==== SOURCE EXCERPT

The Page Layout Design Challenge
Data page design faces two core tensions:
- Variable-length fields: strings, JSON, arrays — lengths are unpredictable
- In-place update vs append-only: balancing write and read performance
Slotted Pages
Slotted Pages is the most widely used page layout in relational databases — both PostgreSQL and MySQL InnoDB adopt this design.
┌──────────────────────────────────────┐
│ Page Header │
│ ┌──────────┬──────────────┐ │
│ │ LSN (8B) │ Free Space Ptr│ ... │
│ └──────────┴──────────────┘ │
├──────────────────────────────────────┤
│ │
│ Free Space (Gap) │
│ ↓ ↓ ↓ ↓ ↓ ↓ ↓ │
│ │
├──────────────────────────────────────┤
│ Tuple 2 (id=2, name="Bob") │
├──────────────────────────────────────┤
│ Tuple 1 (id=1, name="Alice") │
├──────────────────────────────────────┤
│ Item Pointers │
│ ┌─────────────────────────────────┐ │
│ │ Slot 1: offset=XXX, length=YYY │ │
│ │ Slot 2: offset=XXX, length=YYY │ │
│ └─────────────────────────────────┘ │
└──────────────────────────────────────┘
Key Features
- Tuples grow backward from page end; slot array grows forward from header
- Slot array records each tuple’s offset and length — supports variable-length fields
- Deletion just marks the slot — no data movement (vacuum reclaims space later)
- Heap-Only Tuple (HOT) updates: create new versions in-page, avoiding index updates
PostgreSQL Implementation
// src/include/storage/bufpage.h
typedef struct PageHeaderData {
PageXLogRecPtr pd_lsn; // WAL LSN
uint16 pd_checksum; // checksum
uint16 pd_flags; // flags
LocationIndex pd_lower; // start of free space
LocationIndex pd_upper; // end of free space
LocationIndex pd_special; // special space offset
uint16 pd_pagesize_version;
ShortTransactionId pd_prune_xid;
ItemIdData pd_linp[FLEXIBLE_ARRAY_MEMBER]; // row pointer array
} PageHeaderData;
Alternative Layouts
Log-Structured Pages
Never overwrite; append new versions:
Page v1: [Tuple A, Tuple B]
Page v2: [Tuple A, Tuple B', Tuple C] ← append B', C
Page v3: [Tuple A, Tuple B', Tuple C']
- Pros: extremely fast writes (sequential append), simple crash recovery
- Cons: needs compaction to merge versions, read amplification
- Used by: LSM-Tree (RocksDB), WiredTiger
PAX (Partition Attributes Across)
Columnar grouping within a page:
┌─────┬──────────┬──────────┬──────────┐
│ │ Column A │ Column B │ Column C │
│Row 1│ val_a1 │ val_b1 │ val_c1 │
│Row 2│ val_a2 │ val_b2 │ val_c2 │
│ ... │ ... │ ... │ ... │
└─────┴──────────┴──────────┴──────────┘
- Pros: efficient column-wise computation, high compression
- Cons: row-level operations require multiple memory jumps
- Used by: DuckDB, MonetDB/X100
Summary
| Scheme | Best For | Example Systems |
|---|---|---|
| Slotted Pages | OLTP (balanced R/W) | PostgreSQL, MySQL |
| Log-structured | Write-heavy | RocksDB, Cassandra |
| PAX / Columnar | Analytical queries | DuckDB, Vertica |

========
==== INFORMATION SUPPLIED

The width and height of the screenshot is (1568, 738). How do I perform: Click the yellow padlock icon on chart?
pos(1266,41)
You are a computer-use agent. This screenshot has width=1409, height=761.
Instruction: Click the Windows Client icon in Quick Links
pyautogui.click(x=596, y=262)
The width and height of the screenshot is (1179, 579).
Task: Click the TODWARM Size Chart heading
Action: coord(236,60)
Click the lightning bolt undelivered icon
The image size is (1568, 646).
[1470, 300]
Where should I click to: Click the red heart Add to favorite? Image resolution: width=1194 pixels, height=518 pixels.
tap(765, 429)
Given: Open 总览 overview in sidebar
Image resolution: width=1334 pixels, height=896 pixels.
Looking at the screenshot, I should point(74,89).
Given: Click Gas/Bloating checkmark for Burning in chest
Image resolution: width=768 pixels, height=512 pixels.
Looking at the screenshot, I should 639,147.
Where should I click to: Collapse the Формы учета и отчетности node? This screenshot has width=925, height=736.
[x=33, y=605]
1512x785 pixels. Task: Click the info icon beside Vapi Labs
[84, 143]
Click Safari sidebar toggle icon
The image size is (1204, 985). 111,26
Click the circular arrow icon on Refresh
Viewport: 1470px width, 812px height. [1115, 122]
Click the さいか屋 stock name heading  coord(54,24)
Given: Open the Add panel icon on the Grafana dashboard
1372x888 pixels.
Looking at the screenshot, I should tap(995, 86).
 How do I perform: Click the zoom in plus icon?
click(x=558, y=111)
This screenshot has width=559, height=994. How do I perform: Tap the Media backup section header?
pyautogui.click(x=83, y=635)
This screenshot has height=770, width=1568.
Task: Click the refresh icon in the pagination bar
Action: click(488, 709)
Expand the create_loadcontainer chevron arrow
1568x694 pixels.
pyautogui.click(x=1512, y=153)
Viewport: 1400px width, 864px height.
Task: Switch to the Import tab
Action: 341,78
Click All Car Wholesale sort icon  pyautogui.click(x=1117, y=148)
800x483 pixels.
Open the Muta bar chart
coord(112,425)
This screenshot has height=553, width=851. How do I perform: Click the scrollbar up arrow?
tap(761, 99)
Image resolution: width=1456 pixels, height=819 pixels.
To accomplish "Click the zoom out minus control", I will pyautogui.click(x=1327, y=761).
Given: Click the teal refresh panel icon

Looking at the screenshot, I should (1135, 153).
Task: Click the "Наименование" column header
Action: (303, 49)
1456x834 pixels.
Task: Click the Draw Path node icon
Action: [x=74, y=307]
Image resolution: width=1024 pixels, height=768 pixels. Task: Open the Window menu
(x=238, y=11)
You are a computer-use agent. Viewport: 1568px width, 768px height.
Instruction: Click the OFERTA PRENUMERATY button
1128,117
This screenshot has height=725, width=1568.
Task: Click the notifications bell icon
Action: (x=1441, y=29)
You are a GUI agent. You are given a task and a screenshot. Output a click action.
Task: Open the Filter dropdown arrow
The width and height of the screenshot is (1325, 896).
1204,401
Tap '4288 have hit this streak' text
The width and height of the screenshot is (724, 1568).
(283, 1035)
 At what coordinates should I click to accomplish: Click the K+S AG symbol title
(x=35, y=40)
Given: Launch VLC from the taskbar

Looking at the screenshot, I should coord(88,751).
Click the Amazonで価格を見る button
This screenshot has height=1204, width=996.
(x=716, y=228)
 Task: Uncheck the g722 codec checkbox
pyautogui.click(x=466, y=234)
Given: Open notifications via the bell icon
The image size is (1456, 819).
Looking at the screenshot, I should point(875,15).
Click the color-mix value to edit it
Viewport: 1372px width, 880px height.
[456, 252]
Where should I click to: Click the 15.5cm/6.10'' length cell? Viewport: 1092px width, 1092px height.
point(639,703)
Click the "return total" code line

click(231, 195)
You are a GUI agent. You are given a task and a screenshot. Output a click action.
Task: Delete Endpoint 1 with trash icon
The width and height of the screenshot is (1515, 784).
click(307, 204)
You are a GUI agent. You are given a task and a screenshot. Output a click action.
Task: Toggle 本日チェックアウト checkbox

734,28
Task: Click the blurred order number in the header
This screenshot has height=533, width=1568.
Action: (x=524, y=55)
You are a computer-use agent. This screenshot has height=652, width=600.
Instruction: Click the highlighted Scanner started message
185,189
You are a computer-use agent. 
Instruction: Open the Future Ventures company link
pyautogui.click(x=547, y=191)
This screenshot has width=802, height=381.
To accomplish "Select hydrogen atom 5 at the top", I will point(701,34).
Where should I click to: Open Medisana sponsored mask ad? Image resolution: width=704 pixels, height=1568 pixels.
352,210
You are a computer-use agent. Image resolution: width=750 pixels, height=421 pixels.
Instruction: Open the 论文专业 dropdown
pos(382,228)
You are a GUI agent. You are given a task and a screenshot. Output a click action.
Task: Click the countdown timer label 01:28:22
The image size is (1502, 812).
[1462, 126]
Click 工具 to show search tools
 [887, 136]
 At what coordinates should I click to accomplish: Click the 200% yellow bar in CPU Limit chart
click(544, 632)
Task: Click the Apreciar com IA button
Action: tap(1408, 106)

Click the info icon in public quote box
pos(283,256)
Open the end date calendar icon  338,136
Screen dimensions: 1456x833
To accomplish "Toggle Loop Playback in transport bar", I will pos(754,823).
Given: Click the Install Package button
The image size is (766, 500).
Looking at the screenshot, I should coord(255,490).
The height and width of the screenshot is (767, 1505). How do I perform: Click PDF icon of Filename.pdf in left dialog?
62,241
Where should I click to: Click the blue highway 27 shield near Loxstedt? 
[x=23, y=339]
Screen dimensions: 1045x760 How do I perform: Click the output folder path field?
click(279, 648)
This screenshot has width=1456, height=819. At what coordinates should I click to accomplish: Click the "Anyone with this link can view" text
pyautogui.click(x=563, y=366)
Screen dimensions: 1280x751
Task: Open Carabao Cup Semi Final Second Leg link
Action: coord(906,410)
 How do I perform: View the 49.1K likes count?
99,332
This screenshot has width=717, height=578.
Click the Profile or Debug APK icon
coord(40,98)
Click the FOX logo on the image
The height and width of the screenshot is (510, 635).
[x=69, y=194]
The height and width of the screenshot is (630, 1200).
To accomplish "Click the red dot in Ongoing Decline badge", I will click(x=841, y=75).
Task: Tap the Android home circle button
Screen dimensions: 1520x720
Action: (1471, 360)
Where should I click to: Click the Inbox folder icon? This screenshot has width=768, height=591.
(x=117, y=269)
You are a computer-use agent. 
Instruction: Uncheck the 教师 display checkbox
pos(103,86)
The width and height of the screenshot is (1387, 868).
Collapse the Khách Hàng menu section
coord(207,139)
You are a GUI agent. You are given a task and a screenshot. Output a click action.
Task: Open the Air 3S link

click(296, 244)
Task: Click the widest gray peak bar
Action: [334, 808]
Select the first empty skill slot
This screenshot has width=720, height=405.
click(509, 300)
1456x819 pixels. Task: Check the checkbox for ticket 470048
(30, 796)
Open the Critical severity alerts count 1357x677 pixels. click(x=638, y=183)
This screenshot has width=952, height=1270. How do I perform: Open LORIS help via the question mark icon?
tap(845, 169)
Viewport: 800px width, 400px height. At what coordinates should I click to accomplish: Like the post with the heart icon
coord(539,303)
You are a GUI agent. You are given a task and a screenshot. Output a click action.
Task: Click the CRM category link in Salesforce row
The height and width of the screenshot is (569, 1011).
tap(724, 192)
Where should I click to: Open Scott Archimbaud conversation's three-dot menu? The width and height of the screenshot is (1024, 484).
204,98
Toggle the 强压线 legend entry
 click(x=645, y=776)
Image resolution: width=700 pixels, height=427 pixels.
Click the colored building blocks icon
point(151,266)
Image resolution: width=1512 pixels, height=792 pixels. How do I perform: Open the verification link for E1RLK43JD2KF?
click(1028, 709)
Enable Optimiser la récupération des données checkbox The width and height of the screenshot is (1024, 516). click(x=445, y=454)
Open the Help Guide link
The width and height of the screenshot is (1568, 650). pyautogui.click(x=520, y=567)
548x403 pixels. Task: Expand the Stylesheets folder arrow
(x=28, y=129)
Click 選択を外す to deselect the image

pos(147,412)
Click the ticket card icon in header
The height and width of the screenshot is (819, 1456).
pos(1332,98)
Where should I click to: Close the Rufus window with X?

========

- **EXERCISE DIRECTIONS**
According to the page layout text, which two relational databases use the Slotted Pages design?

- **EXERCISE RESULT**
PostgreSQL and MySQL InnoDB.